To take it one step futher, is it possible CMOs don't want a seat at the table? Sitting there requires accountability, and with that accountability comes hard work and fear of failure.
Posted by: Lewis Green | 10.11.06
Roy, your blog post makes me recall a quote once attributed to department store maven John Wanamaker:"Half the money I spend on advertising is wasted; the trouble is I don't know which half." Truth is, with all of our modern marketing sophistication, I'm sure many business owners could make the very same statement today. And Lewis's observation is an excellent one. If CMOs and VPs of Marketing want a seat at the big table, and to be treated with the same level of respect as their other upper management colleagues, there has to be accountability. It's up to the marketing executives in any organization to demonstrate the value of their contributions to the whole enterprise. It's also up to them to prove to their CEOs and CFOs that marketing is far more than "promotion". Respect is earned. Like Lewis, I've seen a number of marketers who are a bit uncomfortable with the idea of being held accountable. The famous line "the results of some marketing initiatives are so hard to measure" has always been easy to hide behind. And ultimately, gauging success or failure shouldn't be pinned to the results of one or two campaigns. If marketers are able to prove their value proposition to their companies, they won't be.

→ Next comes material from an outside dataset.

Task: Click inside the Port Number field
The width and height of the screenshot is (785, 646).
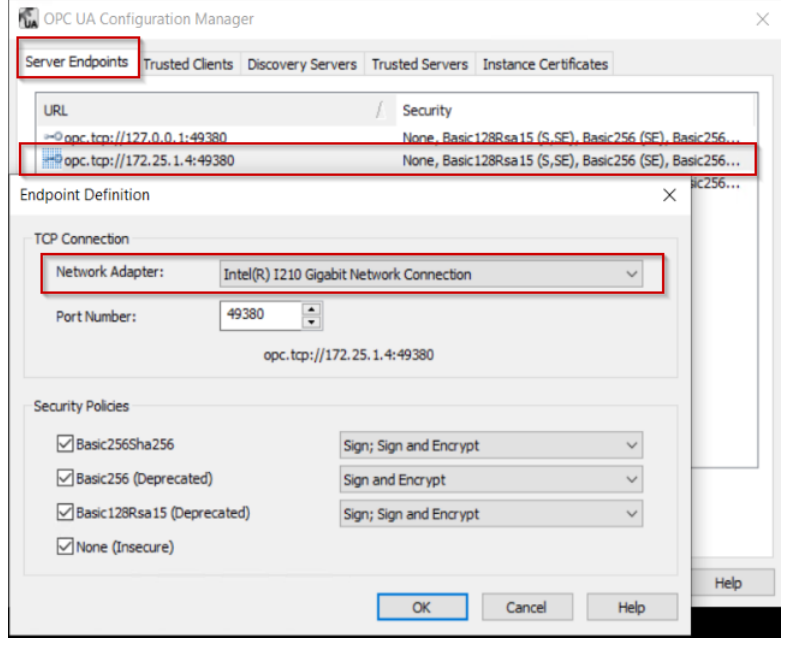Action: 260,316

Posted by: Claire Ratushny | 10.11.06
Adding insult to injury, most marketing organizations don't have the basic data infrastructure to even manage much less measure ROMI. That magic seat at the C-Level table hasn't been occupied for quite sometime...
Posted by: Paul Barsch | 10.11.06
Marketing is very, very scary to most CEO's. Very few come from marketing (read, "none" in technology), very few understand the causal relationships between 'marketing stuff' and their results, and each one has a board member who is going to ask three 'marketing-type' questions that the CEO can't answer. So no, marketing doesn't often get promoted.
Marketing is also expensive and rarely falls in the bucket of "we really NEED to do this... or a) the account will throw us out, b) we will run into SOX trouble, c) it's part of our Oracle Implementation, or d) something else that sounds scary and probably isn't." (Pick your ending depending on your CEO -- you know which one you have).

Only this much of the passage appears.